Right now, it seems that the most likely way we're gonna get an (intellectually) universal AI is by scaling models such as GPT. That is, models trained by self-supervised learning on massive piles of data, perhaps with a similar architecture to the transformer.
I do not see any risk due to misalignment here.
One failure mode I've seen discussed is that of manipulative answers, as seen in Predict-O-Matic. Maybe those AIs will learn that manipulating users to do actions with low entropy outcomes decreases the overall prediction error?
But why should a GPT-like ever output manipulative answers? I am not denying the possibility that a GPT successor develops human level intelligence. When it learns to predict the next word, it may genuinely go through an intellectual process which was created as it was forced to compress its predictions due to the ever increasing amounts of data it had to go through.
However, nowhere in the process of constructing a valid response does there seem to be an incentive to produce responses which manipulate the environment, be it to make it easier to predict, or to make it more in-line with the AI's predictions. After all, it wasn't trained in a responsive environment as an agent, but on a static dataset. And when it is in use, it's just a frozen model, so there is obviously no utility function.
Am I wrong here? Are there any other failure modes I did not think of?
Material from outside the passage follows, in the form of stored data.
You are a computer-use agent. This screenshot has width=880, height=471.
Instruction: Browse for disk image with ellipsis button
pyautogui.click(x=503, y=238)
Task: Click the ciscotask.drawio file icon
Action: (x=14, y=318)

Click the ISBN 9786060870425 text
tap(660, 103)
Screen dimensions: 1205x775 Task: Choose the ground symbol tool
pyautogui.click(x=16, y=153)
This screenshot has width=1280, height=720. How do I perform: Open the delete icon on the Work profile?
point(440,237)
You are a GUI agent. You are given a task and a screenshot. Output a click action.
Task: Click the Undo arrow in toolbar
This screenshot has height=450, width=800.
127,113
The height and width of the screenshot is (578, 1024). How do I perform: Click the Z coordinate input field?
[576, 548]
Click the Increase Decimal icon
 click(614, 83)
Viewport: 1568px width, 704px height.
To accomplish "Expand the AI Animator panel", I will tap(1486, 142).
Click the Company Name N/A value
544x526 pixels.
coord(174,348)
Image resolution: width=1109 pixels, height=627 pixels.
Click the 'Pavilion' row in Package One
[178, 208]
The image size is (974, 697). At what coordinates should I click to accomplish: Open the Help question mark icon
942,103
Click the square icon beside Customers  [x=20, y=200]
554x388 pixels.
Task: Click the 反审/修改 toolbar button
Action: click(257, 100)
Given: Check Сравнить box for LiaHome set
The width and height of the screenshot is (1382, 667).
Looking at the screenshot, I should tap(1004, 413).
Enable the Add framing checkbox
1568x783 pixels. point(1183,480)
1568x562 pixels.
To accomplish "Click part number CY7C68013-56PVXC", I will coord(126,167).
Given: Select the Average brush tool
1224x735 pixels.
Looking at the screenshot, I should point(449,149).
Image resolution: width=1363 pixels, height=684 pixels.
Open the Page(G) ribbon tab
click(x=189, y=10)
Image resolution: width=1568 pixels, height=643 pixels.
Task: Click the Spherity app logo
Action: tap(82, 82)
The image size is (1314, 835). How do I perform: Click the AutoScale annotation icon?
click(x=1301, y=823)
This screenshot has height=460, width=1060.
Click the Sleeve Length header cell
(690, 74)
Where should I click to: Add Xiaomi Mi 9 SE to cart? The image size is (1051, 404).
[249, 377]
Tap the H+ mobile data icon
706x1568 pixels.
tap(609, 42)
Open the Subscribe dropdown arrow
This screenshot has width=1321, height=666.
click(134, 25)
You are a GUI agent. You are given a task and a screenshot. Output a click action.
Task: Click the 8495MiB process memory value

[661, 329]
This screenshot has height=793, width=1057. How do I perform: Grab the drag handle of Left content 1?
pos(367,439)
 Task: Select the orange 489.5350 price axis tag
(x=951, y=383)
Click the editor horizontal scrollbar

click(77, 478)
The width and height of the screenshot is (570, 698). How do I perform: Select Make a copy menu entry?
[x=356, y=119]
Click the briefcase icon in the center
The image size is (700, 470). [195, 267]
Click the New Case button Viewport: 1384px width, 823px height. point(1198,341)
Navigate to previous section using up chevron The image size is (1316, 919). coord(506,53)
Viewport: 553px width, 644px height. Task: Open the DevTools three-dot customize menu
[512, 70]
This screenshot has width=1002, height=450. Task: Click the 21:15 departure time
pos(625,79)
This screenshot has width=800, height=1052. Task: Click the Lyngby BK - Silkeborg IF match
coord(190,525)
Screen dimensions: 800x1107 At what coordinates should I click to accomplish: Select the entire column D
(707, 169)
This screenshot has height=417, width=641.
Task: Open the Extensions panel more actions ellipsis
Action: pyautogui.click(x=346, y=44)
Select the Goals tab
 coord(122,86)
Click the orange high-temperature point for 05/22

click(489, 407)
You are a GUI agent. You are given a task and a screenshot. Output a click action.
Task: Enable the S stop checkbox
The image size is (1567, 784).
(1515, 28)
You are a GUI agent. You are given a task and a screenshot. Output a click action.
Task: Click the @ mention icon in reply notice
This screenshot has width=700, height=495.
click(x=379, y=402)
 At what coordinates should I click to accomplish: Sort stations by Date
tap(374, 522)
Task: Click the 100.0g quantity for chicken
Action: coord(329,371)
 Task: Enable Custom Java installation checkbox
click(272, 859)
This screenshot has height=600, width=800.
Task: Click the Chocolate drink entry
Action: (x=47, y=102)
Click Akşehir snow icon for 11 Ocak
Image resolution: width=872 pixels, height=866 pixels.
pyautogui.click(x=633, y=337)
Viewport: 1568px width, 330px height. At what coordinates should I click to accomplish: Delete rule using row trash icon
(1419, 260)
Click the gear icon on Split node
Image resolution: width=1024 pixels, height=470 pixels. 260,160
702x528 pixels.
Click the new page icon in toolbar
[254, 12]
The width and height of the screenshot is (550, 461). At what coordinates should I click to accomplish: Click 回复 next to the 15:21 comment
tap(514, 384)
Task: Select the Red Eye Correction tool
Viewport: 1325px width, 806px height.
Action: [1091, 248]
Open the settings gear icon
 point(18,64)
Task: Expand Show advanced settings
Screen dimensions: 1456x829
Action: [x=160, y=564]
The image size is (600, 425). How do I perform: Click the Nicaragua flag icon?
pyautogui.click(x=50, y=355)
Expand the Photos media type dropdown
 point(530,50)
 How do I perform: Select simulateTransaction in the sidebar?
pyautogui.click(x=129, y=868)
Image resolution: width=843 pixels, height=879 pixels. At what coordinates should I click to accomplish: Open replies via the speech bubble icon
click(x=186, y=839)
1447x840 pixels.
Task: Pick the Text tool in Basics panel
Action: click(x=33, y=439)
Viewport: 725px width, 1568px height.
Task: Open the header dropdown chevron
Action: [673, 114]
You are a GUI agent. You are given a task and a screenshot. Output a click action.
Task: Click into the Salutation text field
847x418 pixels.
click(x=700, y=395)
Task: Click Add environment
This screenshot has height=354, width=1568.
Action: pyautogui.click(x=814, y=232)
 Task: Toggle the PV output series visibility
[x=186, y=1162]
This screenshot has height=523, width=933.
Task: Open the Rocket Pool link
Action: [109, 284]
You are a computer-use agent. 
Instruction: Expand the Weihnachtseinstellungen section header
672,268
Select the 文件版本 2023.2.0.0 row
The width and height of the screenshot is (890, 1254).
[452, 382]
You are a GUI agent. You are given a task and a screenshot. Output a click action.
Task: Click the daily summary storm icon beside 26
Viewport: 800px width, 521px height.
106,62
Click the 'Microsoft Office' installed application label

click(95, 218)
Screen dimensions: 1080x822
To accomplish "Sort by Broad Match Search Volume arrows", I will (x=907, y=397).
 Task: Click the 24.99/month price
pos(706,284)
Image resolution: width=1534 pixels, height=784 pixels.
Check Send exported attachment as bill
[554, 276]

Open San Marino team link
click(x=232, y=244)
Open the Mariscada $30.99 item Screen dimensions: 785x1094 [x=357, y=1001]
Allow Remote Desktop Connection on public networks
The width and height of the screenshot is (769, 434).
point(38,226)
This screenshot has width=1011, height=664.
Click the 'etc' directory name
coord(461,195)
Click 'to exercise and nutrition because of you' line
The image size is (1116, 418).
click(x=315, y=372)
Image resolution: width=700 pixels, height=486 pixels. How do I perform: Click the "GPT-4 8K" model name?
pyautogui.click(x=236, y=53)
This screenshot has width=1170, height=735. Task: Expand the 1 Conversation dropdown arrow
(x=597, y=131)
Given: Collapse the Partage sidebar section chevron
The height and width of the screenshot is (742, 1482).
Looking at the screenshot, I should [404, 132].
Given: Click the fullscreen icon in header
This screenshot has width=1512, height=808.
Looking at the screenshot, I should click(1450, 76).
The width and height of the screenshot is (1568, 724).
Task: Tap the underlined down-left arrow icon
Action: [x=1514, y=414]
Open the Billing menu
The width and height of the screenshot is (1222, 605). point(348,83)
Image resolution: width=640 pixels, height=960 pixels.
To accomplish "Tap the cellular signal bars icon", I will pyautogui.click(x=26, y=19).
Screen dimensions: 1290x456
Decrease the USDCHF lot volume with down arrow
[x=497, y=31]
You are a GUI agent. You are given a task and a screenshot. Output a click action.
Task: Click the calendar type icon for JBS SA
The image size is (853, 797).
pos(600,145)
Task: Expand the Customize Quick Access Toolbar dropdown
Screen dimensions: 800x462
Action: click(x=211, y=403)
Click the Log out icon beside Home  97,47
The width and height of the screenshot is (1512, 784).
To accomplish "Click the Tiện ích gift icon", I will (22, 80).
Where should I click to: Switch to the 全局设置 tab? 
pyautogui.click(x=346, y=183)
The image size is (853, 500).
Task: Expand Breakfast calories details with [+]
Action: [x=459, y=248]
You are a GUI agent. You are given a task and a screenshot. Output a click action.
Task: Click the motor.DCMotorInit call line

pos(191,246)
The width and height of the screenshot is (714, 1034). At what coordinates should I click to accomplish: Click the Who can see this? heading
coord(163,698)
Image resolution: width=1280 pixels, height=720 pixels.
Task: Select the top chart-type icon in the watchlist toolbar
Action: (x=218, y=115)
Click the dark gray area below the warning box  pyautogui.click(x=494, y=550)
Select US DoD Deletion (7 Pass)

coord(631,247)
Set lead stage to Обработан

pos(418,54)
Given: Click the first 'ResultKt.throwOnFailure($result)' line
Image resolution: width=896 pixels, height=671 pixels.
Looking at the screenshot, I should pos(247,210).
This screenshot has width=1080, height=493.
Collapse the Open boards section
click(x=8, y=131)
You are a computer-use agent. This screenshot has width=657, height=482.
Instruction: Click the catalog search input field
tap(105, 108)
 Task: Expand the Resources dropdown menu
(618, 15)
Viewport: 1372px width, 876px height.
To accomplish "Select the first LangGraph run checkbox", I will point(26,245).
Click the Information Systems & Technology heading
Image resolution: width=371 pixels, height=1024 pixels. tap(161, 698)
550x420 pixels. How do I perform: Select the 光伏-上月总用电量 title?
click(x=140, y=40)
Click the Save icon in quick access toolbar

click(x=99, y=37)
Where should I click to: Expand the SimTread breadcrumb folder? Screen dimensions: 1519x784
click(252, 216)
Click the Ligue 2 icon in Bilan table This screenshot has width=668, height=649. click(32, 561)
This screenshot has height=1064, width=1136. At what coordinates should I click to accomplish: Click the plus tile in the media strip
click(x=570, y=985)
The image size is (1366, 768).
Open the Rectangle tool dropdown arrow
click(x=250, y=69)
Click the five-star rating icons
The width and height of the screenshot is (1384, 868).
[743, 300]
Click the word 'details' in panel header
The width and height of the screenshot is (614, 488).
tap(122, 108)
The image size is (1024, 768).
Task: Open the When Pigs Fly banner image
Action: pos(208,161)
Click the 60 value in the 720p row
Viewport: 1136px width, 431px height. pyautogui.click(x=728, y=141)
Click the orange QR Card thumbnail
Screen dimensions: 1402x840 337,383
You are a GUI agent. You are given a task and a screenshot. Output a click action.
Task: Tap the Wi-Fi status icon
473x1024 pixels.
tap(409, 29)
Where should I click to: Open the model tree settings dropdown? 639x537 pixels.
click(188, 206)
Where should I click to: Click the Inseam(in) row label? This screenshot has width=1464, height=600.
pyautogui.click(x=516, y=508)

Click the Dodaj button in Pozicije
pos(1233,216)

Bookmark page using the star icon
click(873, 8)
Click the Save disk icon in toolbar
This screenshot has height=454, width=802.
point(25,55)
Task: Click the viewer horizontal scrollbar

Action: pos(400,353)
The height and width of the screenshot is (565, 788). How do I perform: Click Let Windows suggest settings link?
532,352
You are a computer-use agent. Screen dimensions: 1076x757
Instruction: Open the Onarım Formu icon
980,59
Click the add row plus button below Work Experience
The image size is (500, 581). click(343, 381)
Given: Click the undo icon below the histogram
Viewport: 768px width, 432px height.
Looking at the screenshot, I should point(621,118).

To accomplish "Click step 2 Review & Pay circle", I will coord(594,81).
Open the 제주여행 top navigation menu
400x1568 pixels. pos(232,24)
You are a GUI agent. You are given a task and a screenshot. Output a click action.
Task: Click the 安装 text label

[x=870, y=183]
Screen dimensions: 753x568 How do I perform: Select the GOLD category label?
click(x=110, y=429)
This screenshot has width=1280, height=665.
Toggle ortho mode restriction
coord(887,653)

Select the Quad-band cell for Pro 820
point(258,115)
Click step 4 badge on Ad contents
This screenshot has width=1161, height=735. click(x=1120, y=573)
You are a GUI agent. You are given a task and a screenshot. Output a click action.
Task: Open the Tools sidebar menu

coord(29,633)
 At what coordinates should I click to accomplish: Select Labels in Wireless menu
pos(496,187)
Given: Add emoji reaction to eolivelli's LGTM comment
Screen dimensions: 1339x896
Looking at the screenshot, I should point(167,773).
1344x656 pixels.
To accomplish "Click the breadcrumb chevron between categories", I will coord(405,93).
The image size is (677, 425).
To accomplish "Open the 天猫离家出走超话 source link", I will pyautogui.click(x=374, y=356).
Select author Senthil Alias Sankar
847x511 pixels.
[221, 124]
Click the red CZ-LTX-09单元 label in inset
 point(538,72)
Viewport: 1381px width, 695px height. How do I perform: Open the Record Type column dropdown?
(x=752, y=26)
Yeah, exactly. That said I don't think the event in the story is a "stupid" user error. It's quite a reasonable one. Suppose nobody considered this problem and this language model was installed in a next-gen smart home assistant, and someone asked it to order them the best possible pizza... in general, I think it's dangerous to assume anyone is "smart enough" to avoid anything, because if common sense was common the world would make more sense.